Best Constitutional Law Schools in the US

I hate to break it to you, but when we talk about the “best Constitutional law schools,” the reality is that there isn’t a huge separation between most Constitutional law programs at any law school in the United States. Since it’s a required class (and a very important one at that!), and most students really look forward to taking it, most law schools have a pretty well-known professor teaching it.

Okay, I might be exaggerating a bit. Or maybe a lot. But you can usually count on ConLaw professors being among the best a law school has to offer.

Constitutional law was fun. You get to study the bedrock of the US legal system, and you come away from the class with a much, much better understanding of how the government runs.

That being said, if you want to go deeper than that first class, you’ll likely want to go to a law school that goes beyond a Constitutional Law II level course.

While it wasn’t really easy to pick law schools to highlight, I think I found three that will paint a good picture of what to expect from Constitutional law programs country-wide.

You see, what really matters when choosing a law school that focuses on any subject, is what you want to do afterwards.

Constitutional Law Careers

If you’re like me, you’ll already know where you want to head. However, if you’re like 99 percent of the law students out there, you’re not going to have any clue.

But, if you want to get into Constitutional law, know that this subject is very, very broad. Here’s a few jobs that you might think about pursuing. Keep in mind that this is just a small list. It doesn’t cover everything.

  1. Criminal Defense Attorney or Prosecutor: these guys deal with Constitutional issues every single day, whether it’s about the 6th amendment right to counsel, or the 4th amendment rights around unlawful searches and seizures.
  2. Appellate Attorney: attorneys that deal with appeals have the opportunity to argue about whether or not statutes or actions by state entities are constitutional. It’s a different animal than being a trial attorney for sure.
  3. Civil Rights Attorney: Civil rights attorneys were staples in the modern civil rights movements of the 60s and 70s, as well as the more recent civil rights battles. Sometimes they work for nonprofits, like the ACLU, or they work with law firms. At the end of the day, though, they are hard at work, trying to help the government protects the rights of its citizens.
  4. Professor or Researcher: A lot of former attorneys end up here after never really being able to scratch their Constitutional law itch. Or perhaps they had a long career as a civil rights attorney and wanted to live a less stressful life. Either way, professors get the chance to study the Constitution as a career. They get to study trends in civil rights movements, or even super niche areas of Constitutional law they would never have been able to study otherwise.

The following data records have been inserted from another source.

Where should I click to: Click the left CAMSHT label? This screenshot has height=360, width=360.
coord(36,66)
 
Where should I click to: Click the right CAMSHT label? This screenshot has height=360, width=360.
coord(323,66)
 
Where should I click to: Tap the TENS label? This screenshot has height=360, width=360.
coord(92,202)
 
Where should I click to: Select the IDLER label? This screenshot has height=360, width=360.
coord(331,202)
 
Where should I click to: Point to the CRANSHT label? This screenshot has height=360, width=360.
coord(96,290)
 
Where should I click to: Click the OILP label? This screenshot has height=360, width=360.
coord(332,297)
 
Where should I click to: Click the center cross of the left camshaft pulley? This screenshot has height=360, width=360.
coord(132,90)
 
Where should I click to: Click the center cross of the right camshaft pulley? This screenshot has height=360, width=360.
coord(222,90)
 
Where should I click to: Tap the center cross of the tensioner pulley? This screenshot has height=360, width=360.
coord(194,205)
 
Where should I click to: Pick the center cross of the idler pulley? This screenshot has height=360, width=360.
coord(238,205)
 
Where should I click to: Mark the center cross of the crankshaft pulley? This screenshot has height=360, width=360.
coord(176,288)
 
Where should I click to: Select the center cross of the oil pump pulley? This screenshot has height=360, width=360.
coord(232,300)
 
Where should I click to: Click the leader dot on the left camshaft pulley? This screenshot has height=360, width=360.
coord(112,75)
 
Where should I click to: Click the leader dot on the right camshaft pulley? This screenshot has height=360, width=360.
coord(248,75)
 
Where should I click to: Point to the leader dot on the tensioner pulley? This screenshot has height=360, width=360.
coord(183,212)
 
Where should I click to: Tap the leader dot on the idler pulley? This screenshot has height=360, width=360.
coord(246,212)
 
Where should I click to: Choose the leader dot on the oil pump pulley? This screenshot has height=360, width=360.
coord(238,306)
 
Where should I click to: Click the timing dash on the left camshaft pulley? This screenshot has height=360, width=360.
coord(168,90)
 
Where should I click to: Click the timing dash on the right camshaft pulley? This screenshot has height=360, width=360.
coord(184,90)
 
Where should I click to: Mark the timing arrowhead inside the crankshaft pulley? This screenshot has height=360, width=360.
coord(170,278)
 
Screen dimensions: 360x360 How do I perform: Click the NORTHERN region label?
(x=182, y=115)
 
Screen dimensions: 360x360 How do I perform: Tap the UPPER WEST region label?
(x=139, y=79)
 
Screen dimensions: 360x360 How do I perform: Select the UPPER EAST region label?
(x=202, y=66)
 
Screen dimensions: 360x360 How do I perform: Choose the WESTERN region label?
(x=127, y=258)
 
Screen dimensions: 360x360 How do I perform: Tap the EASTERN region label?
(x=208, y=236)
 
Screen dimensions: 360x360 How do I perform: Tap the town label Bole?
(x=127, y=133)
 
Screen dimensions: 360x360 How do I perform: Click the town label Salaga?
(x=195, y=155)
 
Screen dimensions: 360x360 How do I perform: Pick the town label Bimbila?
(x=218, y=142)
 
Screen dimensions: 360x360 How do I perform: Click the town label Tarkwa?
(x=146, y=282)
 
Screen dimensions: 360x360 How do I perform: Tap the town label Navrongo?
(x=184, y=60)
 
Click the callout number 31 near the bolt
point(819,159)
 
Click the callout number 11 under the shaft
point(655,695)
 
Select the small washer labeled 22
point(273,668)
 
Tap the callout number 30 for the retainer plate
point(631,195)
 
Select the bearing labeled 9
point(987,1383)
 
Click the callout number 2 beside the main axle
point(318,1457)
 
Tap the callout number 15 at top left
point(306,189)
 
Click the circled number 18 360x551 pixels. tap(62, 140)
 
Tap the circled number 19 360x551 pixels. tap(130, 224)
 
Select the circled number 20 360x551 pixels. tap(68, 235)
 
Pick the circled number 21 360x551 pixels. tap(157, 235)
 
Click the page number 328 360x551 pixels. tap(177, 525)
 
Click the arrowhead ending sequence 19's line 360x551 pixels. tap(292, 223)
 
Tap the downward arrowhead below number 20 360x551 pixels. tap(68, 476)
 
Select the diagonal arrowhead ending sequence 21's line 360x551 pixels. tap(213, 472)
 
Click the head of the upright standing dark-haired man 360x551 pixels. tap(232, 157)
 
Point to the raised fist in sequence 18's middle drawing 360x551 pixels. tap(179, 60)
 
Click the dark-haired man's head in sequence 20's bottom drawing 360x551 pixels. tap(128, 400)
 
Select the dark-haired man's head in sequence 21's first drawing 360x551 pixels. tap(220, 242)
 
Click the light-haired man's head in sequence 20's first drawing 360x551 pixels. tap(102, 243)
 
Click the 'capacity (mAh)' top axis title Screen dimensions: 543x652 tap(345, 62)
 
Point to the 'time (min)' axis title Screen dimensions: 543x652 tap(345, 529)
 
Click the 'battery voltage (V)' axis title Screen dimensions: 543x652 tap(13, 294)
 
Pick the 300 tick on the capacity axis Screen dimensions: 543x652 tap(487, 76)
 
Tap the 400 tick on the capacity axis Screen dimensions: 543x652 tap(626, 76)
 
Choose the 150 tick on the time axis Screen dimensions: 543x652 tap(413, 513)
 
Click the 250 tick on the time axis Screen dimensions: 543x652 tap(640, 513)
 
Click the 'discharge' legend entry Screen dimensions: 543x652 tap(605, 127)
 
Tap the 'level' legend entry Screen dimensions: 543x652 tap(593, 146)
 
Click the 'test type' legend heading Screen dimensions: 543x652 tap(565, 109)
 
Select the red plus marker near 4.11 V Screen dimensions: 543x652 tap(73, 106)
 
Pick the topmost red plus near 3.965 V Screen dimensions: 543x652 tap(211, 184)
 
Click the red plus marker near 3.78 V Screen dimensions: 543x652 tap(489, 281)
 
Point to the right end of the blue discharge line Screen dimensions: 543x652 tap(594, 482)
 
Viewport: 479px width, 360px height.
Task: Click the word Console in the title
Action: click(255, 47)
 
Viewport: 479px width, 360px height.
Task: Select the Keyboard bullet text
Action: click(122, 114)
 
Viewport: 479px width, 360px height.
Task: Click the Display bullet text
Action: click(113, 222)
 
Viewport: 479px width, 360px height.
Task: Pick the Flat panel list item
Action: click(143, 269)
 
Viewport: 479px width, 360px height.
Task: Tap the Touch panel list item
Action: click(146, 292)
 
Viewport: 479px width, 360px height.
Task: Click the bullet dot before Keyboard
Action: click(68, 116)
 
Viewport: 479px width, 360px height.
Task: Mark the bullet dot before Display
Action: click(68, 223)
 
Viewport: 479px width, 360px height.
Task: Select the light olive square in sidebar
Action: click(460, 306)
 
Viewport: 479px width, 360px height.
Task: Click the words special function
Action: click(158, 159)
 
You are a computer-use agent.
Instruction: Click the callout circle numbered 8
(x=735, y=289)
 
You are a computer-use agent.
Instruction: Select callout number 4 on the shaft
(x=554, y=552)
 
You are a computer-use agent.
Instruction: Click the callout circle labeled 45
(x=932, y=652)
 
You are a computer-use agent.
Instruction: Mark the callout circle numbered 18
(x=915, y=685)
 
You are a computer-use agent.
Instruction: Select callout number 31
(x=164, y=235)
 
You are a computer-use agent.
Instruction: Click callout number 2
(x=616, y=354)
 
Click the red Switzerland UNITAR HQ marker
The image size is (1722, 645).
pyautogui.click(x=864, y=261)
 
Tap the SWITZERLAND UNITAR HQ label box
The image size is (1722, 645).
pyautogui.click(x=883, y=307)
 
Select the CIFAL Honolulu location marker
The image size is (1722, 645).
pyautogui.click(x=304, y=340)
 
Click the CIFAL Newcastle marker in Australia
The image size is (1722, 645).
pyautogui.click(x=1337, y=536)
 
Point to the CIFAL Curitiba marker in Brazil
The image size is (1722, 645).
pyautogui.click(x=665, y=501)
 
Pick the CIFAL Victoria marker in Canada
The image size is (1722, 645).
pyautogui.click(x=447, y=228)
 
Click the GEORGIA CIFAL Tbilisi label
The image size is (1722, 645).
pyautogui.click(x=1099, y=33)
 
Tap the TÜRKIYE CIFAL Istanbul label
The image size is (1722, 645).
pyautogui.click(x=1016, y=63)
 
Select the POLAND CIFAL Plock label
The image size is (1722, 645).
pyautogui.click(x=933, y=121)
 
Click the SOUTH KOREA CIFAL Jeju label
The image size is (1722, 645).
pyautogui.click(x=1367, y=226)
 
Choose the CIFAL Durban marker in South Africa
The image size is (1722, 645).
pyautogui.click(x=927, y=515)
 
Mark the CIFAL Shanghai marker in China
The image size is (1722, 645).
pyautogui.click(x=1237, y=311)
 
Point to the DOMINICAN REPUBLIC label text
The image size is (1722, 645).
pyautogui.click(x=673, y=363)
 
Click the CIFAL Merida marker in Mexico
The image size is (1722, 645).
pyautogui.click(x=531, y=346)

Whatever career you end up choosing, you’ll want to pick a law school that allows you to branch off into the areas you want to.

Best Constitutional Law Schools

Each law school is unique, since each law school has a different way of doing things, and a different set of faculty. But, at the end of the day, to get those really prestigious Constitutional law jobs, like clerking for the US Supreme Court, or even getting a job at the ACLU, you’ll want to be one of two things: (1) A student at a top 10 law school; or (2) near the top of your law school class.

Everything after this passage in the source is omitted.